Cheatham: It was always a problem keeping a ping pong ball at hand. They were always missing or dented. See the Colescott interviews for the story of how he converted one of the instrument lockers into a ping pong ball ball dispensing machine.

The courtyard near Room 5 was then known as Eshleman Court, and the building across from it then known as Stephens (Student) Union was the center of student activity on campus. That function is now transferred to Sproul Plaza but in those days the Band was right smack in the middle of the major center student of activity. This meant that a lot of students were walking back and forth in front of Room 5. You could look out the window or sit on the porch and if you saw friends, you could yell to one another. That sort of thing.

On the subject of campus life, would you take a few minutes to characterize, as best you can, what campus was like during those war years?

Griffith: Enrollment being low, my recollection is that the Band was very dependent on the Navy’s V-12 program for players. We probably wouldn’t have survived the War Years without them. We just wouldn’t have had enough members to function and sound like a band should sound. The campus contained many temporary buildings that were just cheap, wood frame structures, with no insulation. There were large study halls that were the same way. The Music Department itself, other than the band activities in Room 175 Men’s Gym, was located between Harmon Gym and the Life Sciences Building, in an old one-story shingle frame building that was more like a two story home.[It is still there and is known as Dwinelle Hall Annex. NHC] The only other thing I can say is that, now when I go on campus, I get lost. It has literally changed so much, I can’t even start to find my way around any more.

Cheatham: Characterize the role and the viability of the ASUC government in those days.

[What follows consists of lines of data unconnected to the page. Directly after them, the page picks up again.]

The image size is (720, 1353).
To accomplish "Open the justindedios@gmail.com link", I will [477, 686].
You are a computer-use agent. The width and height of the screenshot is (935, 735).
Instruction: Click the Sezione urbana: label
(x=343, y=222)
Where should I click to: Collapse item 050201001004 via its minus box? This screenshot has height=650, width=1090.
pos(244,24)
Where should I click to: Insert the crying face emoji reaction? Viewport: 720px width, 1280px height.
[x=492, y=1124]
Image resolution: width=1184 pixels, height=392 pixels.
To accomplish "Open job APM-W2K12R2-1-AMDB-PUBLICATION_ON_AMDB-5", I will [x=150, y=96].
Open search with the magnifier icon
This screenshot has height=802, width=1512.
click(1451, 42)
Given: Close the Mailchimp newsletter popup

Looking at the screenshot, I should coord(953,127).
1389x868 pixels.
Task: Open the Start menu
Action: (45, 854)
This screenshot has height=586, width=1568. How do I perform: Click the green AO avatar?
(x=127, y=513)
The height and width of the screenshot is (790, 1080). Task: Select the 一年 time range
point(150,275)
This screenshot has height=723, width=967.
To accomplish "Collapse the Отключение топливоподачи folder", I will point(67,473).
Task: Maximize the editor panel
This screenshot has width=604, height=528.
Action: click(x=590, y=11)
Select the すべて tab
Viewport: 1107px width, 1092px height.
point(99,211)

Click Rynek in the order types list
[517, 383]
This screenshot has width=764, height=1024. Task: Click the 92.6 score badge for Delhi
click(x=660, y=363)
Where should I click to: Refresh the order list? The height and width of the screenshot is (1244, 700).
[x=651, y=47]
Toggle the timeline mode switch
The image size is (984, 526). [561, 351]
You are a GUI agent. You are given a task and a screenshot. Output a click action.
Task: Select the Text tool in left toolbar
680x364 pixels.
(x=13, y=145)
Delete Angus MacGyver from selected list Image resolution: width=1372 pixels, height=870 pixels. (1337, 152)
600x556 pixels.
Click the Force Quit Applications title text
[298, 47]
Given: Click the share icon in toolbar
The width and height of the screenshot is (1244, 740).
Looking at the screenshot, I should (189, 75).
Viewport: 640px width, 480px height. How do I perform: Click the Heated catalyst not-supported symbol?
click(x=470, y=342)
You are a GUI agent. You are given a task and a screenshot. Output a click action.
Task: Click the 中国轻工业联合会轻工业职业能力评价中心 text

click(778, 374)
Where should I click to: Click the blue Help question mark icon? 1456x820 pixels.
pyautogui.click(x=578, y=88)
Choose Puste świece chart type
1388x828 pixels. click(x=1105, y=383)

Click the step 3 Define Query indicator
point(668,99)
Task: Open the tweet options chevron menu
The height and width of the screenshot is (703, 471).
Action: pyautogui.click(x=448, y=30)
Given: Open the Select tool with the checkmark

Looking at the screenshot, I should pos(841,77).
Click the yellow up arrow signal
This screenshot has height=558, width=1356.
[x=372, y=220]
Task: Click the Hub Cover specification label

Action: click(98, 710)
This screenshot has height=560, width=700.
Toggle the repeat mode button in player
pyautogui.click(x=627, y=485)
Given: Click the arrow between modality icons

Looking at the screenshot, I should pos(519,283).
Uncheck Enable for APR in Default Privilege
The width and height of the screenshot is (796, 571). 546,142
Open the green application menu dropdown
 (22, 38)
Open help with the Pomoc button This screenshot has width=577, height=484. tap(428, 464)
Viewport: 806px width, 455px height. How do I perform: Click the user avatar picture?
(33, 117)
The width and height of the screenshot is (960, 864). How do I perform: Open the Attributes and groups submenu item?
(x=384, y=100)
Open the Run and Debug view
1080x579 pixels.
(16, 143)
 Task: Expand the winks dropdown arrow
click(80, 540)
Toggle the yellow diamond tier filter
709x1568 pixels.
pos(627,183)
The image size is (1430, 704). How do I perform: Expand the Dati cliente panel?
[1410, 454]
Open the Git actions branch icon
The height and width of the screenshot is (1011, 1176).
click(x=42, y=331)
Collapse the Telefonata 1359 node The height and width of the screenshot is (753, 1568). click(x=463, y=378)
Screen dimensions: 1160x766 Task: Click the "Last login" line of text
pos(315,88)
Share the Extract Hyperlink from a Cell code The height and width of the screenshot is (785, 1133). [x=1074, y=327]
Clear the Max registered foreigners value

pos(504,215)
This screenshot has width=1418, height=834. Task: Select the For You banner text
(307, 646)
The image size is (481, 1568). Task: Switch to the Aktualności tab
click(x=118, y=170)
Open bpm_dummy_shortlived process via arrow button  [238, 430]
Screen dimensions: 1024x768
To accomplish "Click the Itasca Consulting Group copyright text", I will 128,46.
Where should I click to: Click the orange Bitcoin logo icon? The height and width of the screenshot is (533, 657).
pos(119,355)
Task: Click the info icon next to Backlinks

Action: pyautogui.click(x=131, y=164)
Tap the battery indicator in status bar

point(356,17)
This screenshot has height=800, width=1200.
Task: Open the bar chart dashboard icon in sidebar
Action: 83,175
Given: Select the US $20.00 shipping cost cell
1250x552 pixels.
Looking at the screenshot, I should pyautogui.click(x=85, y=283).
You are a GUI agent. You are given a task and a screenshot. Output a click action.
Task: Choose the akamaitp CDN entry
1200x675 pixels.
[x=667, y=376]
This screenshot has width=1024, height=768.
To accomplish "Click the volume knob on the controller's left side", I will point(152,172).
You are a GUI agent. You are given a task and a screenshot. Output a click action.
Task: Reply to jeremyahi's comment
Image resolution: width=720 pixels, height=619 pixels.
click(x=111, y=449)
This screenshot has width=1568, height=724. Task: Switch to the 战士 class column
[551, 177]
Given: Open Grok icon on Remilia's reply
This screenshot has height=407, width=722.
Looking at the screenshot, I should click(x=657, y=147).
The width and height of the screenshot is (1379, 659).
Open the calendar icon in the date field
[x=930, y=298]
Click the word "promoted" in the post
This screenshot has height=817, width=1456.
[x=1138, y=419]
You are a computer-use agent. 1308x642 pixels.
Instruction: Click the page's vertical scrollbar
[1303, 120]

Griffith: Student government at that time was quiet and orderly. There might have been, on rare occasion, a controversial article in the Daily Cal. Other than the furor over Frank Wickhorst as football coach, which really riled up the students, I really can’t recall anything significant, especially, compared to the sixties. [Referring to the Free Speech Movement and its aftermath. NHC]

Cheatham: Describe the turmoil over Coach Wickhorst.

Griffith: Right after World War II Cal had some of the greatest football talent that has ever been at Cal including Jackie Jensen, Bob Solari, Truck Cullom, Johnny Olszewski, et al. Everyone felt that the team was capable of having a good winning season. I personally recall a bonfire rally at the Greek Theater, Coach Wickhorst was introducing the players and couldn’t remember all of their names. This caused the furor which resulted in his firing and the hiring of the greatest coach we’ve ever had, Pappy Waldorf, with whom we went to the Rose Bowl.

Cheatham: I’ve heard that after one particular football game, the students were so distressed, that they tore up some of the wooden seats from the rooting section and built a bonfire in the stadium. I also heard descriptions that at a subsequent meeting of the ASUC government, the avid student sports fans clamored to get into the room and were shaking their fists and yelling for Coach Wickhorst to be fired, which is what happened and eventually Pappy Waldorf hired.

The readers of this interview have to remember that in those days, intercollegiate athletics on campus answered to the ASUC Student Government not to the Administration of the University. [See the Coach Pete Newell interview for how this changed.] This was part of a long and proud heritage of the ASUC stemming from the time of Benjamin Ide Wheeler.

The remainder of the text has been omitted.